Graduate Program KB

Fundamentals of Regular Expressions

Agenda

  1. Background
  2. RegExp Objects in JavaScript
  3. How Do Regular Expressions Work?
  4. Character Sets
  5. Character Classes
  6. Unicode
  7. Quantifiers
  8. Capturing groups
  9. Backreferences in pattern: \N and \k<name>
  10. Alternation (OR) |
  11. Anchors: start ^ and end $
  12. Word Boundary: \b
  13. Lookahead and lookbehind
  14. Methods of Regexp and String
  15. Sources and Further Reading

Background

Regular Expressions have their root in automata theory, the study of modelling state machines. Regular languages were first described by Stephen Cole Kleene in 1951 as a way to represent state machines in a textual format, unlike state diagrams which were the dominant model of the time.

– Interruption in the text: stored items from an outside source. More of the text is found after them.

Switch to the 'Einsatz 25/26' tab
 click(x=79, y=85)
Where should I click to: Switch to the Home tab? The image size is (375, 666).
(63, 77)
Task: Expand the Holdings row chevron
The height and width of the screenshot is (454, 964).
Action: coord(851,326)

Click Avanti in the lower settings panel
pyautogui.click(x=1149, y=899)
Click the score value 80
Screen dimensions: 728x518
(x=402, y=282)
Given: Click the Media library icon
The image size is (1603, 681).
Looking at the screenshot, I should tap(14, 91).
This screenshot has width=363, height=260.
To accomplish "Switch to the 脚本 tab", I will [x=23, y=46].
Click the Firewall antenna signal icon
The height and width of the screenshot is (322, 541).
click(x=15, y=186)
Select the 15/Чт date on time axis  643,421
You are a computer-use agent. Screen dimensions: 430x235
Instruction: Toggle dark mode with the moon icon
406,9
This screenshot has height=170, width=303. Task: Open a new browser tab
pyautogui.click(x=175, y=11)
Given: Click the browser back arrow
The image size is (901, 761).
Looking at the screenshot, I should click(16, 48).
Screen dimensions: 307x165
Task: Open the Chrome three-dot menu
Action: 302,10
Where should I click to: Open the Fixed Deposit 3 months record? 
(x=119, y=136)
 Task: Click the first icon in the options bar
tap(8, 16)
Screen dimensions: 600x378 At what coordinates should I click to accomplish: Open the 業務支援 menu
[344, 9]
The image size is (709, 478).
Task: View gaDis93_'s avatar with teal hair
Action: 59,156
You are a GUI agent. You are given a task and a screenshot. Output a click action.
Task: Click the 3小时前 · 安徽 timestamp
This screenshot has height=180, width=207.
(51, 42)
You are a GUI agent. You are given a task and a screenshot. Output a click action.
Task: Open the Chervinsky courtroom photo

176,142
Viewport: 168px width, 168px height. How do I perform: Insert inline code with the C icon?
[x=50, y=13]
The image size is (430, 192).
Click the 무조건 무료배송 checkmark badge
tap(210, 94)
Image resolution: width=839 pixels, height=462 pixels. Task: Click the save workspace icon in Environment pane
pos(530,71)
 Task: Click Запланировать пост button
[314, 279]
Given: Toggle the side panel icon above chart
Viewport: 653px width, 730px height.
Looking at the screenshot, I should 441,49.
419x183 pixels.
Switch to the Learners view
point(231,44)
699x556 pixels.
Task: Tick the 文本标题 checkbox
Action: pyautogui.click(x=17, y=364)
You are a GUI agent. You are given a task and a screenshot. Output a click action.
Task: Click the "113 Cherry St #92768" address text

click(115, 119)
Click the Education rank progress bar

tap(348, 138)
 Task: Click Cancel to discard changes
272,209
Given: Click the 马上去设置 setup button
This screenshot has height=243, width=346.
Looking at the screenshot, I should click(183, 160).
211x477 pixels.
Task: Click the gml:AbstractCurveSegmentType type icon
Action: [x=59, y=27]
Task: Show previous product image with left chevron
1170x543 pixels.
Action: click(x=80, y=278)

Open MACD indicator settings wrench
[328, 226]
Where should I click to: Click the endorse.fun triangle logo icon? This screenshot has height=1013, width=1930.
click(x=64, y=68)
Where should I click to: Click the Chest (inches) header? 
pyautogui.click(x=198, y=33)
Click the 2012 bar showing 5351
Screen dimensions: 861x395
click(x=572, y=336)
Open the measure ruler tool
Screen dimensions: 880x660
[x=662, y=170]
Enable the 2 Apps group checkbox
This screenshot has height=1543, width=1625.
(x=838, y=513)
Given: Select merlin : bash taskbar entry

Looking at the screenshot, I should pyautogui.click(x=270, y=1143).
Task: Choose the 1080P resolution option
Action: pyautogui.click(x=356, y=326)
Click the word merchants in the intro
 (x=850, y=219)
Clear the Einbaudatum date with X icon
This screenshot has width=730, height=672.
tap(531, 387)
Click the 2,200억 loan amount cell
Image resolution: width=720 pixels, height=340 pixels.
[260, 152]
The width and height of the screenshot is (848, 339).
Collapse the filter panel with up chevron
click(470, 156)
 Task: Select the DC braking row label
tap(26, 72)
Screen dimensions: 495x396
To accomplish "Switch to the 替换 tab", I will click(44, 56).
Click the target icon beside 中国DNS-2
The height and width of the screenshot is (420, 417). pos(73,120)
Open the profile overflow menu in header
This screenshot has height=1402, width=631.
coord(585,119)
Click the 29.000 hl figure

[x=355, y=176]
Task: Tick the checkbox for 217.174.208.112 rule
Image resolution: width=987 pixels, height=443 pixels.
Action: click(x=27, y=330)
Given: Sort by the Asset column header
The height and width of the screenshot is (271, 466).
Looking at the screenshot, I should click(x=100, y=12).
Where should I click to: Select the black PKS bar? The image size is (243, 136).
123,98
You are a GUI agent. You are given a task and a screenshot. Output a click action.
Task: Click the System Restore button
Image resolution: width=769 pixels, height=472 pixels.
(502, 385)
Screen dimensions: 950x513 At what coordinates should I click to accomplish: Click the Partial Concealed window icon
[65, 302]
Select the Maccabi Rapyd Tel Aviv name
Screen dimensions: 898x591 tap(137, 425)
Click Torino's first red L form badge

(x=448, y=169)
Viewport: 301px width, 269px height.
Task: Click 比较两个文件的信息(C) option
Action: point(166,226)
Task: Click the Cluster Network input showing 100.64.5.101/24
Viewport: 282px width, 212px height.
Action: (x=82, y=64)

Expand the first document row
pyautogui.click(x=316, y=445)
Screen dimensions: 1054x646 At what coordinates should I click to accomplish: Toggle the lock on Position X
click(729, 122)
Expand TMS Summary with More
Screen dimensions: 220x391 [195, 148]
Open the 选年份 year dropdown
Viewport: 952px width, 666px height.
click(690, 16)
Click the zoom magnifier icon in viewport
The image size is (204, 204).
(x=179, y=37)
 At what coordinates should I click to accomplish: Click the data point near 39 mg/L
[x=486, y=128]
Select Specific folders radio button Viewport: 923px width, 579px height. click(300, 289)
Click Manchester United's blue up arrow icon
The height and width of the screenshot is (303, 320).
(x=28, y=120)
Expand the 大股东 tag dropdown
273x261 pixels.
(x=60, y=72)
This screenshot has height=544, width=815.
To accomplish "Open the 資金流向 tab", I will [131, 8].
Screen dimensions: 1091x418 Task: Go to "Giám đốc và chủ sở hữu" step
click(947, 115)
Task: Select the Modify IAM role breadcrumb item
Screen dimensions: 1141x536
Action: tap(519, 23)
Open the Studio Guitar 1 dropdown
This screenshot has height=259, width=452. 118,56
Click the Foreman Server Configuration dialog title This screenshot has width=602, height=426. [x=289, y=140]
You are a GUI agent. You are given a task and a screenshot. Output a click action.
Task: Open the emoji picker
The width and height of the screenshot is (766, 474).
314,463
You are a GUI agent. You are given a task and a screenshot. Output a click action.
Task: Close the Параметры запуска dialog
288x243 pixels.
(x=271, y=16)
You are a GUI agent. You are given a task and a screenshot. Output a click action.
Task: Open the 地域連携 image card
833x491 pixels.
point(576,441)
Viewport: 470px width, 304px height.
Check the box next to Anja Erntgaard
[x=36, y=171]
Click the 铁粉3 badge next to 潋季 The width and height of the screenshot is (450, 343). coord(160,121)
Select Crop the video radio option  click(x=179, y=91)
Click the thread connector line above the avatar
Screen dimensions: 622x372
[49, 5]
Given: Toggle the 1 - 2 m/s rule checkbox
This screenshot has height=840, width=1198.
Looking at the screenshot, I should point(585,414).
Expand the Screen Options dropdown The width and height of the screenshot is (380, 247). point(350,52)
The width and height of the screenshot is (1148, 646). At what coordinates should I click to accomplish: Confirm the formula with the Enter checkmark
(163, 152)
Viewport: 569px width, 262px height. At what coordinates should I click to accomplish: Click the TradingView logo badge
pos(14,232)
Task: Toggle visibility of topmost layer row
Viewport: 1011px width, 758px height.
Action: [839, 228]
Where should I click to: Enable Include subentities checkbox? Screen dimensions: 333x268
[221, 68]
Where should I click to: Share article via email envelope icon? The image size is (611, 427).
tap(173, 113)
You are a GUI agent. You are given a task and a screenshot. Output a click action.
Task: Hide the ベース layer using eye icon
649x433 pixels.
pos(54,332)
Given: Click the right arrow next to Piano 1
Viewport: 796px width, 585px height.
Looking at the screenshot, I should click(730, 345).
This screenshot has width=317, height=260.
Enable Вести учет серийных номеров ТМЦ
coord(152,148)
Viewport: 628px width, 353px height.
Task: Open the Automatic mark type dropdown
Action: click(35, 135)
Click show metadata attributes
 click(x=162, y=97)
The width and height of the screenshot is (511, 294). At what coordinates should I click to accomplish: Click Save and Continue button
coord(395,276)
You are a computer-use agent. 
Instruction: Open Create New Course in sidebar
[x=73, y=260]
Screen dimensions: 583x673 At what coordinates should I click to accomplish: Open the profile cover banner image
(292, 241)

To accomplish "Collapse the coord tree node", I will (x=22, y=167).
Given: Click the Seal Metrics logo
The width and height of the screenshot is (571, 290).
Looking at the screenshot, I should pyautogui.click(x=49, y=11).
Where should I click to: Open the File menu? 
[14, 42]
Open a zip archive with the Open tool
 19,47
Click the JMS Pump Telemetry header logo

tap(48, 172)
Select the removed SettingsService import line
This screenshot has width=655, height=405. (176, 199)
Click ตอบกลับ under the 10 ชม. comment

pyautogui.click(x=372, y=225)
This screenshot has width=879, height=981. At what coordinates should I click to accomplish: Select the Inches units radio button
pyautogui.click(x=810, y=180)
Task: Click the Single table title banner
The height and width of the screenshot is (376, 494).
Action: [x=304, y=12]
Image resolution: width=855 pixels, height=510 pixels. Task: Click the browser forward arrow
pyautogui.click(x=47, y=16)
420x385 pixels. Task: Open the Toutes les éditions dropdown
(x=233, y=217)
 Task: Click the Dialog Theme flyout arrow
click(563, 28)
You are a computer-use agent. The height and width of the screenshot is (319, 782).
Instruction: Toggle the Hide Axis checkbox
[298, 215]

The first use of regular expressions in programs for pattern matching was in the text editor QED,developed by Ken Thompson, who later integrated it into ed. Regular expressions searches feature in successors to ed, such as Vim and Emacs. Their inclusion in ed later led to the creation of grep (Global Regular Expression search and Print), which inspired an explosion of regex implementations in Unix tools.

RegExp Objects in JavaScript

Regular expressions have two parts:

  • A pattern, which consists of a sequence of characters, character sets, character classes, quantifiers, groups, backreferences and/or assertions.
  • A set of optional flags that determine how methods dealing with the RegExp will behave.

RegExp Objects can be created in two ways: literal notation and use of a constructor function.

let literal = /pattern/flags // surround pattern with slashes, like you would surround a string with quotation marks

let constructed1 = new RegExp("pattern", "flags")
let constructed2 = new RegExp(/pattern/, "flags")

Note that as RegExp objects can be constructed using strings, it is possible to create regular expressions dynamically through the use of template strings.

Eight flags can be applied to RegExp objects. The descriptions given here are generalized, check the docs to see how certain flags will change the behaviour of the functions you want to use:

  • i - Matches will be case insensitive
  • g - Methods will try to find all matches instead of stopping at the first match.
  • m - Multiline mode. Beginning and endings assertions will match at the beginning and ending of each line, not just at the beginning and ending of a given string.
  • s - "Dotall" mode. Allows the . character class to match newline characters.
  • u - Enables support for Unicode characters
  • v - Enables support for Unicode characters and Unicode character sets
  • y - "Sticky" mode. Will match only from the index indicated by lastIndex property of the RegExp object and will not attempt to find further matches.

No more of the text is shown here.